JPMorgan Chase & Co reported better-than-expected fourth-quarter profit on Friday, but losses on mortgages and commercial loans continued to rise and its shares fell nearly 2 percent in premarket trading.

Analysts had been hoping that JPMorgan, seen as one of the best-managed U.S. banks, would show signs that its credit costs were leveling off or even starting to fall.

I don't think we can take away from these results that we are any further along in the (economic) recovery than we thought we were, said David Dietze, chief investment officer at Point View Financial Services.

New York-based JPMorgan, the second-largest U.S. bank by assets, posted a quarterly profit of $3.3 billion, or 74 cents a share, compared with $702 million, or 6 cents a share, a year earlier. Analysts on average expected 61 cents a share, according to Thomson Reuters I/B/E/S.

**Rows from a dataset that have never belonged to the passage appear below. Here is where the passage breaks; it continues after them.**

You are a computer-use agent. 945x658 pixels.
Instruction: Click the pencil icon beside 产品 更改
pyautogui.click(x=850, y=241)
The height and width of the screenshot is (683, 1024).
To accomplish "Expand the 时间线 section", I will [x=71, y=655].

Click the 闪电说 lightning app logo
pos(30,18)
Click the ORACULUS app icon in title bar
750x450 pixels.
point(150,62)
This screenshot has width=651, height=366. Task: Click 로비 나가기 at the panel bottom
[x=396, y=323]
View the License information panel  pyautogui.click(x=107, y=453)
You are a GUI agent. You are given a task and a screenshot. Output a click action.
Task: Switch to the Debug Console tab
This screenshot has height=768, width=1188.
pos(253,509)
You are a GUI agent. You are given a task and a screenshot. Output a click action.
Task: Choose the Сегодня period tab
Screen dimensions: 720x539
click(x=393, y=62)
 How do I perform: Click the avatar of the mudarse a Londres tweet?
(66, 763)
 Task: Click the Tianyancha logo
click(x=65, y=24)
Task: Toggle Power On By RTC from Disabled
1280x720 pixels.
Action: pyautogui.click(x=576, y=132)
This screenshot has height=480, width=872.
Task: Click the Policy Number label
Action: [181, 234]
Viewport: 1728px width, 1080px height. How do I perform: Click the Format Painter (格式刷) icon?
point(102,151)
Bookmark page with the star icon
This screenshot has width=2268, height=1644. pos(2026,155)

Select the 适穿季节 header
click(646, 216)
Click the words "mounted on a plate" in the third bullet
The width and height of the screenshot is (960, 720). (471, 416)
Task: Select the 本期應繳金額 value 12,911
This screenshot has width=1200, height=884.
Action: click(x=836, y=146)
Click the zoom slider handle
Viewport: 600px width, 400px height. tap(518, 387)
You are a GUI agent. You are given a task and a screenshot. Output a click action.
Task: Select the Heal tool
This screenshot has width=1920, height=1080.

Revenue was $25.2 billion, falling short of analysts' average forecast of $26.8 billion.

Chief Executive Jamie Dimon said in the earnings statement, While we are seeing some stability in delinquencies, consumer credit costs remain high, and weak employment and home prices persist.


The bank's large mortgage and credit card businesses have suffered rising losses in the last year, offset only by record investment banking revenue.

JPMorgan said it increased mortgage loss reserves to $4.2 billion in the fourth quarter, up $653 million from a year earlier. Loan loss reserves in its commercial banking unit increased to $494 million from $190 million.

Prime mortgage net charge-offs -- loans the bank does not expect to be repaid -- soared to $568 million, or 3.81 percent, from $195 million, or 1.2 percent, a year earlier.

JPMorgan is the bellwether, it is the best, most well-capitalized, best-managed bank, said Jamie Cox, managing partner at Harris Financial Group in Colonial Heights, Virginia. You would hope they'd be the first bank to be able to begin the process of paring down loan loss reserves.

JPMorgan is the first of the big U.S. banks to report fourth-quarter results. Its credit losses could indicate further trouble for Citigroup Inc , which reports on Tuesday, and Bank of America Corp , which reports on Wednesday. Citigroup and Bank of America also have large consumer exposure.

JPMorgan shares fell almost 2 percent to $43.86 in premarket trading. Shares of other major banks also fell.